Give an exact transcription limited to the lines from the one with "Task: Open the Look in location dropdown" through the end of the entries, including both; no pictures belong in it.

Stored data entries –
»»

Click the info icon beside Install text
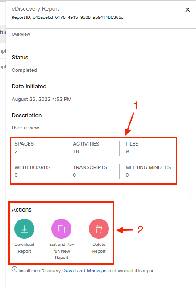(x=14, y=270)
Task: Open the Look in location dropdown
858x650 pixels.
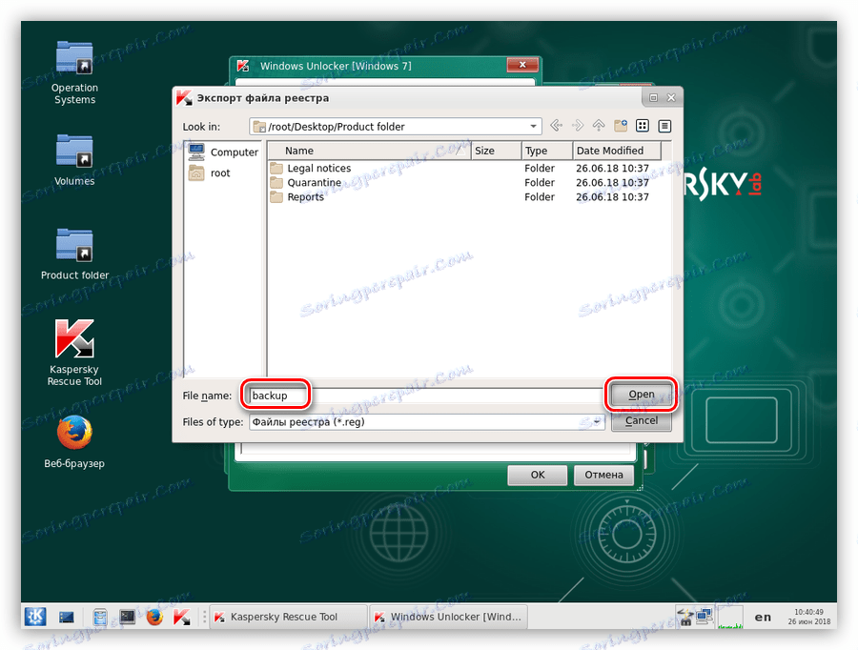Action: [x=532, y=125]
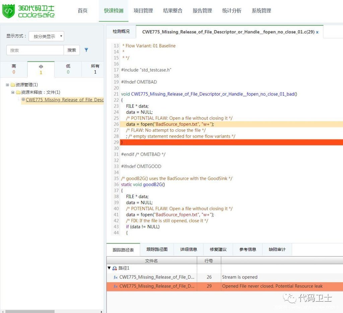Click the fx icon on line 26 row
The width and height of the screenshot is (343, 313).
click(116, 277)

««

Response below –
Task: Open the Look in location dropdown
858x650 pixels.
Action: [x=532, y=125]
Click the fx icon on line 26 row
The width and height of the screenshot is (343, 313).
click(116, 277)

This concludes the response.